Print the rows below exactly as they appear, covering only the stretch from the line that contains "Click the pink inner frame border" through the line that contains "click(230, 330)", including both of those lines.
-------- Records for processing --------
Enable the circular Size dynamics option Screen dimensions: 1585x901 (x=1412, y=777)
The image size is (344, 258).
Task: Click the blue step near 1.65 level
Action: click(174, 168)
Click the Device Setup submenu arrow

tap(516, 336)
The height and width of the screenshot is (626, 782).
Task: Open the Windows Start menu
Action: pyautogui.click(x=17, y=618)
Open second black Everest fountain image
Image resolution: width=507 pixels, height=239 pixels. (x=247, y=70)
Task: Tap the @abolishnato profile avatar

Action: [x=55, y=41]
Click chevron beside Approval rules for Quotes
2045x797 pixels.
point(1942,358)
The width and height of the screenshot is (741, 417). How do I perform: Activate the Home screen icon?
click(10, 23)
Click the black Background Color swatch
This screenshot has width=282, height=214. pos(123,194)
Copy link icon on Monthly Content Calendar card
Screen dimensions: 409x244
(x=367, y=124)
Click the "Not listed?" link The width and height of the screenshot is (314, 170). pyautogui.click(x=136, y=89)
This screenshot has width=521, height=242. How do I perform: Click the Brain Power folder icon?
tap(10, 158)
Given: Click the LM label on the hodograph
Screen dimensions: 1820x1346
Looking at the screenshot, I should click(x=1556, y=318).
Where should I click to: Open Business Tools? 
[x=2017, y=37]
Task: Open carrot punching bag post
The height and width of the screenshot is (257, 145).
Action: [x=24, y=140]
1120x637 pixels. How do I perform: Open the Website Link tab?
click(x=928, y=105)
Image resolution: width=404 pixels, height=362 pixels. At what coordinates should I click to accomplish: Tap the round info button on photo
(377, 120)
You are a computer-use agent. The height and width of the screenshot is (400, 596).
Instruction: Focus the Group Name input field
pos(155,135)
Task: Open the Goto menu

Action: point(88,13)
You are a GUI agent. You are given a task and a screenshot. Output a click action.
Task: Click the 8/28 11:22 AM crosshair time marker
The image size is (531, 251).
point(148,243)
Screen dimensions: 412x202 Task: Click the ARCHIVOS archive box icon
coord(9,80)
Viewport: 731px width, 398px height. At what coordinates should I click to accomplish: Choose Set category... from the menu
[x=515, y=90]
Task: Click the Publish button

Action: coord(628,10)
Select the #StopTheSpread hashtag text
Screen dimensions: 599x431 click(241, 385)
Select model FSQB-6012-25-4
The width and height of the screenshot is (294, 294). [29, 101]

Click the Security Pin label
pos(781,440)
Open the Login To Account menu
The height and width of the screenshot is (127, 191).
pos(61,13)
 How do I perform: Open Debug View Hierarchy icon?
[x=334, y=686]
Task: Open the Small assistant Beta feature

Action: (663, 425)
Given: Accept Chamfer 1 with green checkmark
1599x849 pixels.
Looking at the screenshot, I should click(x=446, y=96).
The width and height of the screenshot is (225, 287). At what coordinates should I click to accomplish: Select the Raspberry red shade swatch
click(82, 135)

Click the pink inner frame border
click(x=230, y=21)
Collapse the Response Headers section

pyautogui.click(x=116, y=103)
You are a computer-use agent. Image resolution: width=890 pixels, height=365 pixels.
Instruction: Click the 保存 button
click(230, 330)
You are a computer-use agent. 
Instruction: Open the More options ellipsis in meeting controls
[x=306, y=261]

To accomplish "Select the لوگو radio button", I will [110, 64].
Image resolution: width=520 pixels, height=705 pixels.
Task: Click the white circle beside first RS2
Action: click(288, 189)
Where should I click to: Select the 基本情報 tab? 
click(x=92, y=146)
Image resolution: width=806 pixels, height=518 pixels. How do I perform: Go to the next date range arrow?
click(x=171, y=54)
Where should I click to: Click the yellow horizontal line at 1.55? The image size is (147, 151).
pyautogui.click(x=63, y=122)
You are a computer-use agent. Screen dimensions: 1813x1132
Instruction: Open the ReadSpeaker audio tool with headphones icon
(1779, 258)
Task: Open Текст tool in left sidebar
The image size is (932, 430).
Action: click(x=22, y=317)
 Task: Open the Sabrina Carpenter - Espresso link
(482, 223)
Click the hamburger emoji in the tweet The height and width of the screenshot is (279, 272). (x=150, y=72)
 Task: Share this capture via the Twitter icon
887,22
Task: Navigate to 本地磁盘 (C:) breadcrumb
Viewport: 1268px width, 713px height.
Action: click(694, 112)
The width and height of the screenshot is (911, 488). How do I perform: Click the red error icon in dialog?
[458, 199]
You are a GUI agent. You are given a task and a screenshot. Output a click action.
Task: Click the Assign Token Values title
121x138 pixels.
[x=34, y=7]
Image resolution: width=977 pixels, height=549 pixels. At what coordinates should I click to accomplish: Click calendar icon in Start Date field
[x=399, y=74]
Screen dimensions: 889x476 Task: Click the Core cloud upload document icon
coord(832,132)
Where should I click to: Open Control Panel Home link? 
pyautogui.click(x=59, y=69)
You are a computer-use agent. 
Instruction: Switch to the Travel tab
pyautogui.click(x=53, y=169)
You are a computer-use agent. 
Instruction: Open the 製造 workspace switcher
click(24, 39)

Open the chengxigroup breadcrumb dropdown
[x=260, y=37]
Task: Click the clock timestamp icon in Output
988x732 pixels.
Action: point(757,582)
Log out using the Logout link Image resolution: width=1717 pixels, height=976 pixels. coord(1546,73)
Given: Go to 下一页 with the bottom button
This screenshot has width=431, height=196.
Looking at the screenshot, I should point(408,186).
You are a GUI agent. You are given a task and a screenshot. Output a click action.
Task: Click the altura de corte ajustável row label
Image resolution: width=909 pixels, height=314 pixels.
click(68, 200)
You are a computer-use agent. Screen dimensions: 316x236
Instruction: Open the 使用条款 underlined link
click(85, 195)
--------
_Solved exercise_:
Click the pink inner frame border
click(x=230, y=21)
Collapse the Response Headers section

pyautogui.click(x=116, y=103)
You are a computer-use agent. Image resolution: width=890 pixels, height=365 pixels.
Instruction: Click the 保存 button
click(230, 330)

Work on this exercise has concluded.